Influence of extracorporeal shockwaves on macrophage polarization in a 3D collagen matrix.

INTRODUCTION

The host's immune response determines the success of guided tissue regeneration. Extracorporeal shockwave therapy (ESWT) has been shown to reduce inflammation and improve wound healing. Nevertheless, its impact on macrophage polarization, as the first line of host defense, has not yet been elucidated. Therefore, this study aimed to investigate the effect of ESWT on macrophage polarization in a 3D collagen matrix model.

METHODS

Macrophages were isolated from human donor blood and differentiated into M1 macrophages. The cells were seeded into a collagen gel, and macrophages treated with ESWT (500 impulses, energy flux density 0.12 mJ/mm) (+ESWT) were compared to non-treated cells (-ESWT). Furthermore, macrophages treated with 20 ng/μl IL-4 and 50 ng/μl M-CSF for M2-polarization in the gel (1.) or on a 6-well cell culture plate with Upcell™ surface (2.) as well as M1 macrophages cultured on a conventional cell culture dish (3.) served as reference cultures. Flow cytometry assessed polarization into M2 macrophages by measuring the expression of CD209, CD86, CD200R, and CD163.

RESULTS

Flow cytometry revealed no significant differences between the ESWT-treated (+ESWT) and untreated (-ESWT) macrophages for any of the markers.
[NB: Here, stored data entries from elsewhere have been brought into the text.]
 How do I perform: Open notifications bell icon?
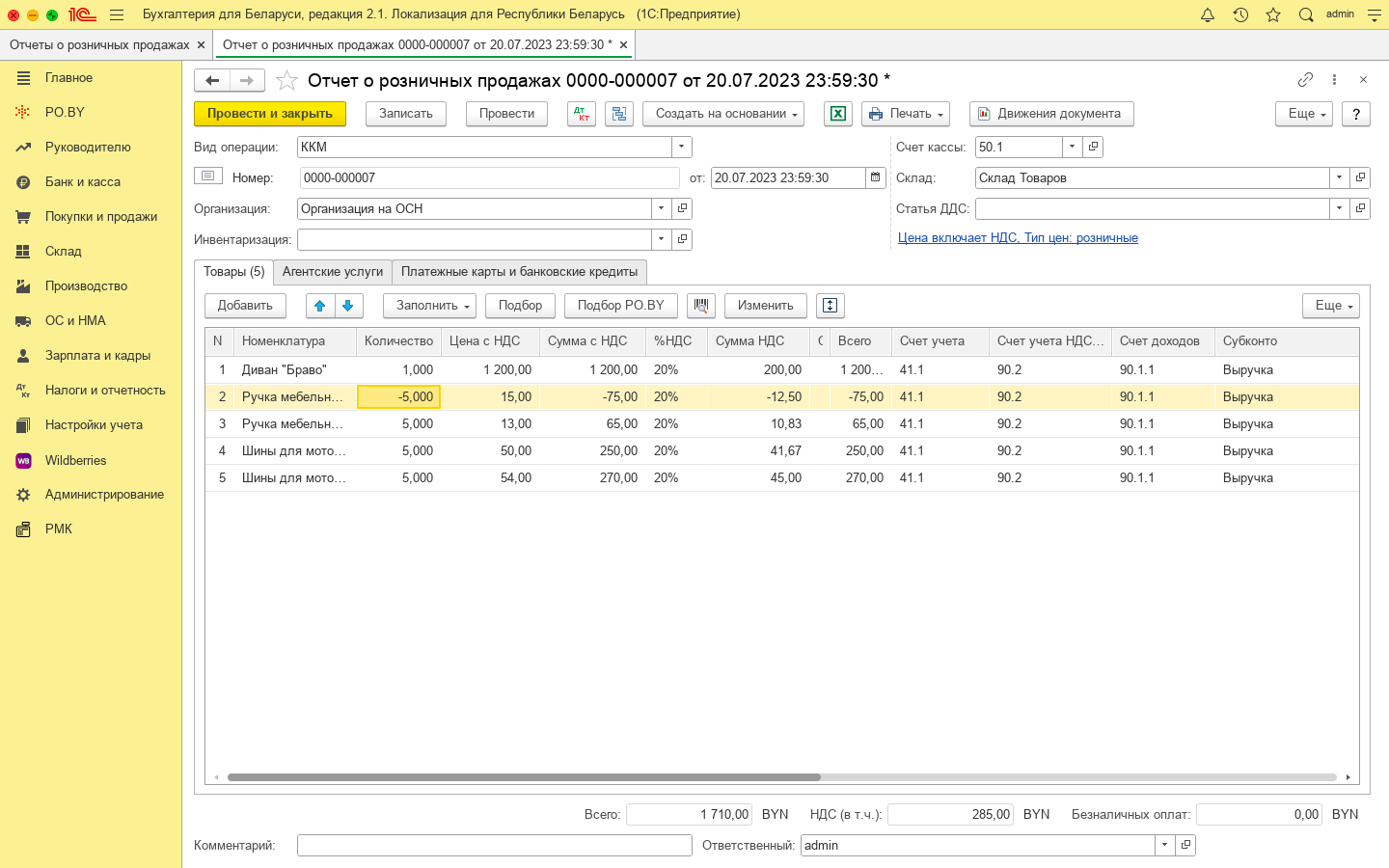[x=1207, y=14]
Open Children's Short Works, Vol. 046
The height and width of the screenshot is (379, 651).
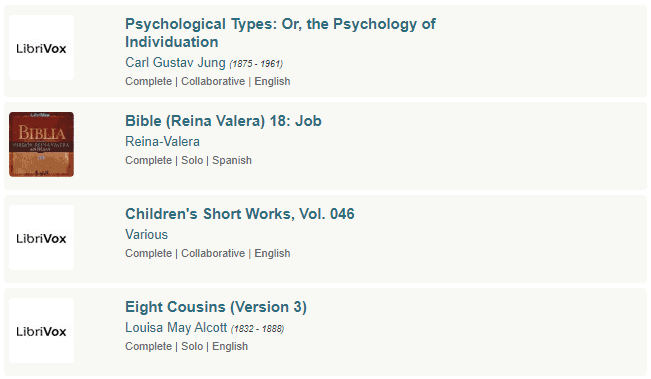(x=240, y=214)
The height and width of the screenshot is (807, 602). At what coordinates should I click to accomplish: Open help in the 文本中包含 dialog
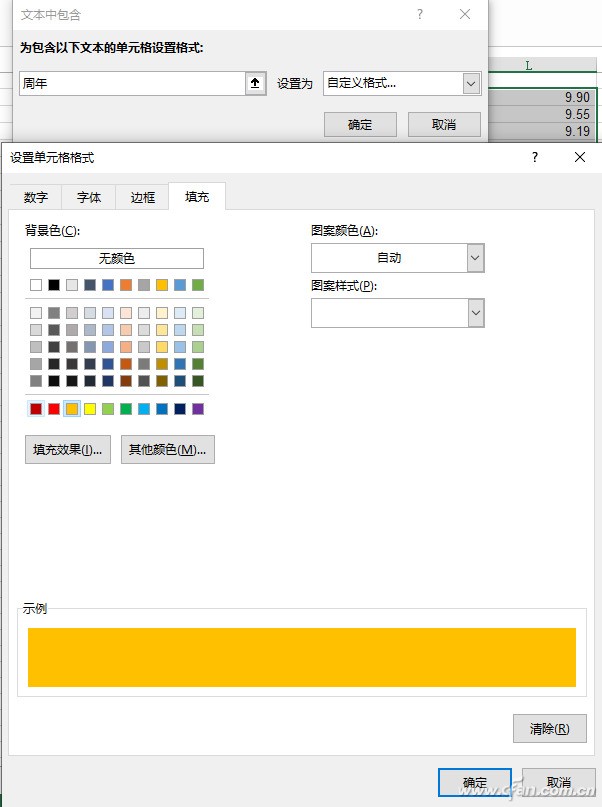[x=420, y=14]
However, macrophages cultured in collagen gel (3) exhibited significantly higher CD200R expression rates than the other groups.

CONCLUSIONS

The lack of significant differences in macrophage polarization following ESWT in this 3D model may be attributed to the absence of cell-cell interactions and other tissue structures that are present . Since the culturing environment significantly affected the expression of M2-polarization markers, with a significantly higher expression in collagen gel compared to cell culture plates, future studies should incorporate more complex co-culture systems or models to better simulate the clinical environment. Clinical evidence suggests that ESWT can effectively promote tissue healing and regeneration, indicating that the observed results may reflect limitations in the chosen model or cell type rather than the therapy itself, warranting further investigation.